■ Data taken from a collection:
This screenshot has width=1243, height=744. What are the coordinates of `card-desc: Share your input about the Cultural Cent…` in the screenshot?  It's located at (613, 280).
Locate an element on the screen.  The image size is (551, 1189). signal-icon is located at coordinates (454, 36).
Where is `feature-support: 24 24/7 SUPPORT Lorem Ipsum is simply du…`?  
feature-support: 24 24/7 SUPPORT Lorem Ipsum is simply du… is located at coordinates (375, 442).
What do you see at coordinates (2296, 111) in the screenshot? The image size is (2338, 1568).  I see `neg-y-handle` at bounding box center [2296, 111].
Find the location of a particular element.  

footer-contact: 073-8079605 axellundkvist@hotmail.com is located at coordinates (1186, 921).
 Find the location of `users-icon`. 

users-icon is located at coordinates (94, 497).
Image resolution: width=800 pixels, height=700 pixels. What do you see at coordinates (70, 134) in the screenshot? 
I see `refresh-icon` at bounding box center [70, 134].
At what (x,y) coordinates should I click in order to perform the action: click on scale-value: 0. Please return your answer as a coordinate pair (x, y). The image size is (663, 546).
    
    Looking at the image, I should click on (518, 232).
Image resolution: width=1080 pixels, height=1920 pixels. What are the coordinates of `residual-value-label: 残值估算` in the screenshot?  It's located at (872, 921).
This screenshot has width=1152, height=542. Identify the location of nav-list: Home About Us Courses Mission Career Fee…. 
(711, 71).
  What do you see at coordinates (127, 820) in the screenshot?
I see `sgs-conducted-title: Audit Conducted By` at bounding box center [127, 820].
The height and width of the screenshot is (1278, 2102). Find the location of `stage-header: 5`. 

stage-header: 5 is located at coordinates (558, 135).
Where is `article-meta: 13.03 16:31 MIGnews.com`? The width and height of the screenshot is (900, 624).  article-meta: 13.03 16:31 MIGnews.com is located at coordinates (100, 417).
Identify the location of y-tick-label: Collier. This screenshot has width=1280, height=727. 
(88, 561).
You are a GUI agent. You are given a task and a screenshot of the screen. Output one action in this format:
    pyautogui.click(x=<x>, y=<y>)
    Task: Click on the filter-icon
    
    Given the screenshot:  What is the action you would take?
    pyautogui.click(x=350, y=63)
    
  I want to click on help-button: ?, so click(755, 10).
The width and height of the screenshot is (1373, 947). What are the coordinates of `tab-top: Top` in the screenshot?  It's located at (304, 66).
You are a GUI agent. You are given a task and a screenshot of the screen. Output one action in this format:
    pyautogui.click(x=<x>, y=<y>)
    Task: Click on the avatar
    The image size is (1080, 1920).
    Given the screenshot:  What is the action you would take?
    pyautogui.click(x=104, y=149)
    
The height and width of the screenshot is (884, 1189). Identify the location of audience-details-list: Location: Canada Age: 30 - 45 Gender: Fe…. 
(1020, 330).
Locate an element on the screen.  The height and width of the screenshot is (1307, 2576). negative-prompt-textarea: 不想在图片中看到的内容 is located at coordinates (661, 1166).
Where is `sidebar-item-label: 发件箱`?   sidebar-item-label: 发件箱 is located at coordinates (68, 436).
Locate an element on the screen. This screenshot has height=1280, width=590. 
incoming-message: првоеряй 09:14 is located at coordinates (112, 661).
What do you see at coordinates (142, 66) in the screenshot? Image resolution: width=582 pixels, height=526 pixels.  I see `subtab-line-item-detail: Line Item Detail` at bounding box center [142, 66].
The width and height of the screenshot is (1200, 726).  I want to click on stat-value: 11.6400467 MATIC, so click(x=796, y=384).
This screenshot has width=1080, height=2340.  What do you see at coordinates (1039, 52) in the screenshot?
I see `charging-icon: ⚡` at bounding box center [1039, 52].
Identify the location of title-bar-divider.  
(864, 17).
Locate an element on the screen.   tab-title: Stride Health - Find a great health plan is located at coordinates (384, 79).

■ Instructions for the task: Retype all of the data above line for line, with no changes.

■ Solution below:
This screenshot has width=1243, height=744. What are the coordinates of `card-desc: Share your input about the Cultural Cent…` in the screenshot?  It's located at (613, 280).
Locate an element on the screen.  The image size is (551, 1189). signal-icon is located at coordinates (454, 36).
Where is `feature-support: 24 24/7 SUPPORT Lorem Ipsum is simply du…`?  
feature-support: 24 24/7 SUPPORT Lorem Ipsum is simply du… is located at coordinates (375, 442).
What do you see at coordinates (2296, 111) in the screenshot? The image size is (2338, 1568).  I see `neg-y-handle` at bounding box center [2296, 111].
Find the location of a particular element.  

footer-contact: 073-8079605 axellundkvist@hotmail.com is located at coordinates (1186, 921).
 Find the location of `users-icon`. 

users-icon is located at coordinates (94, 497).
Image resolution: width=800 pixels, height=700 pixels. What do you see at coordinates (70, 134) in the screenshot? 
I see `refresh-icon` at bounding box center [70, 134].
At what (x,y) coordinates should I click in order to perform the action: click on scale-value: 0. Please return your answer as a coordinate pair (x, y). The image size is (663, 546).
    
    Looking at the image, I should click on (518, 232).
Image resolution: width=1080 pixels, height=1920 pixels. What are the coordinates of `residual-value-label: 残值估算` in the screenshot?  It's located at (872, 921).
This screenshot has width=1152, height=542. Identify the location of nav-list: Home About Us Courses Mission Career Fee…. 
(711, 71).
  What do you see at coordinates (127, 820) in the screenshot?
I see `sgs-conducted-title: Audit Conducted By` at bounding box center [127, 820].
The height and width of the screenshot is (1278, 2102). Find the location of `stage-header: 5`. 

stage-header: 5 is located at coordinates (558, 135).
Where is `article-meta: 13.03 16:31 MIGnews.com`? The width and height of the screenshot is (900, 624).  article-meta: 13.03 16:31 MIGnews.com is located at coordinates (100, 417).
Identify the location of y-tick-label: Collier. This screenshot has width=1280, height=727. 
(88, 561).
You are a GUI agent. You are given a task and a screenshot of the screen. Output one action in this format:
    pyautogui.click(x=<x>, y=<y>)
    Task: Click on the filter-icon
    
    Given the screenshot:  What is the action you would take?
    pyautogui.click(x=350, y=63)
    
  I want to click on help-button: ?, so click(755, 10).
The width and height of the screenshot is (1373, 947). What are the coordinates of `tab-top: Top` in the screenshot?  It's located at (304, 66).
You are a GUI agent. You are given a task and a screenshot of the screen. Output one action in this format:
    pyautogui.click(x=<x>, y=<y>)
    Task: Click on the avatar
    The image size is (1080, 1920).
    Given the screenshot:  What is the action you would take?
    pyautogui.click(x=104, y=149)
    
The height and width of the screenshot is (884, 1189). Identify the location of audience-details-list: Location: Canada Age: 30 - 45 Gender: Fe…. 
(1020, 330).
Locate an element on the screen.  The height and width of the screenshot is (1307, 2576). negative-prompt-textarea: 不想在图片中看到的内容 is located at coordinates (661, 1166).
Where is `sidebar-item-label: 发件箱`?   sidebar-item-label: 发件箱 is located at coordinates (68, 436).
Locate an element on the screen. This screenshot has height=1280, width=590. 
incoming-message: првоеряй 09:14 is located at coordinates (112, 661).
What do you see at coordinates (142, 66) in the screenshot? Image resolution: width=582 pixels, height=526 pixels.  I see `subtab-line-item-detail: Line Item Detail` at bounding box center [142, 66].
The width and height of the screenshot is (1200, 726).  I want to click on stat-value: 11.6400467 MATIC, so click(x=796, y=384).
This screenshot has width=1080, height=2340.  What do you see at coordinates (1039, 52) in the screenshot?
I see `charging-icon: ⚡` at bounding box center [1039, 52].
Identify the location of title-bar-divider.  
(864, 17).
Locate an element on the screen.   tab-title: Stride Health - Find a great health plan is located at coordinates (384, 79).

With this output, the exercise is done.